Extrait fourni —

Aminatou Haider de retour à Laayoun : Le regard franc et la tête haute

Aminatou Haider de retour à Laayoun : Le regard franc et la tête haute

Aminatou Haidar revient chez elle le regard franc et la tête haute. Elle n’a pas renoncé à son droit de rentrer encore moins à ses convictions. «C’est une victoire pour le droit international, pour les droits de l’homme, pour la justice internationale et pour la cause sahraouie», a-t-elle affirmé en quittant sa chambre d’hôpital sur une chaise roulante.

Elle n’est pas de l’engeance des militants prêts à baiser la main de leurs bourreaux saisis de magnanimité et de générosité. Elle persiste et signe. Dans sa ville où elle retrouvera les siens, sa figure est déjà auréolée d’un combat qui en fit désormais une icône d’un peuple décidé à ne plus plier l’échine. Depuis le 16 novembre, jour où elle avait entamé une grève de la faim aux îles Canaries, le nom de cette fragile jeune femme de 42 ans a remis sur le devant de la scène le combat d’un peuple.

Données sources —
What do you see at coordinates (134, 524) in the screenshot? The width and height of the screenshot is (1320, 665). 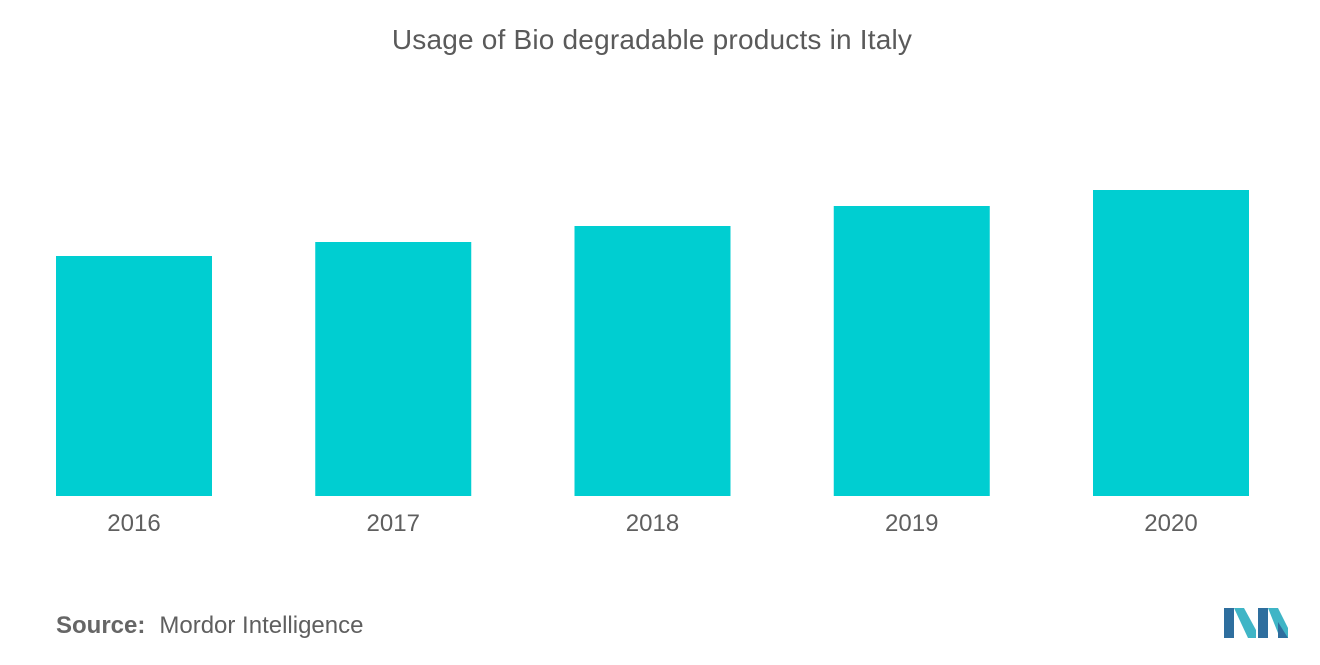 I see `x-tick-label-2016: 2016` at bounding box center [134, 524].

Action demandée — Citez, dans l'article sur le retour à Laayoun, le passage qui s'ouvre sur les mots « Aminatou Haidar revient » et se clôt sur « une chaise roulante. ».

Corrigé —
Aminatou Haidar revient chez elle le regard franc et la tête haute. Elle n’a pas renoncé à son droit de rentrer encore moins à ses convictions. «C’est une victoire pour le droit international, pour les droits de l’homme, pour la justice internationale et pour la cause sahraouie», a-t-elle affirmé en quittant sa chambre d’hôpital sur une chaise roulante.